### Task requirements
Leaving out every line that comes before the one containing "Open the 10:54 PM tweet timestamp", output the rest of the records exactly, the final line included.

### Data supplied
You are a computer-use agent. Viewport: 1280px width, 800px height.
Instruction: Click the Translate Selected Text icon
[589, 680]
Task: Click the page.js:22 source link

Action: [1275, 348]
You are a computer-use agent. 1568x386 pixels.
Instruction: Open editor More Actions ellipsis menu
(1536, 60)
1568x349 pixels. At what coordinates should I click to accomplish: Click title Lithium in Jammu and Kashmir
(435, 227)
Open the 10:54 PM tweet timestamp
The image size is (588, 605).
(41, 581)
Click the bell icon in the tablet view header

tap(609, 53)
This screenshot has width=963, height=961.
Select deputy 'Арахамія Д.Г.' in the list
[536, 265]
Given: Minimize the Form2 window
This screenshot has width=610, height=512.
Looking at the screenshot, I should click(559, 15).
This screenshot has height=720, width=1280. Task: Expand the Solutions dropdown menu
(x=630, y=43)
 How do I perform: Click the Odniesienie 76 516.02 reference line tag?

### Exercise result
Open the 10:54 PM tweet timestamp
The image size is (588, 605).
(41, 581)
Click the bell icon in the tablet view header

tap(609, 53)
This screenshot has width=963, height=961.
Select deputy 'Арахамія Д.Г.' in the list
[536, 265]
Given: Minimize the Form2 window
This screenshot has width=610, height=512.
Looking at the screenshot, I should click(559, 15).
This screenshot has height=720, width=1280. Task: Expand the Solutions dropdown menu
(x=630, y=43)
 How do I perform: Click the Odniesienie 76 516.02 reference line tag?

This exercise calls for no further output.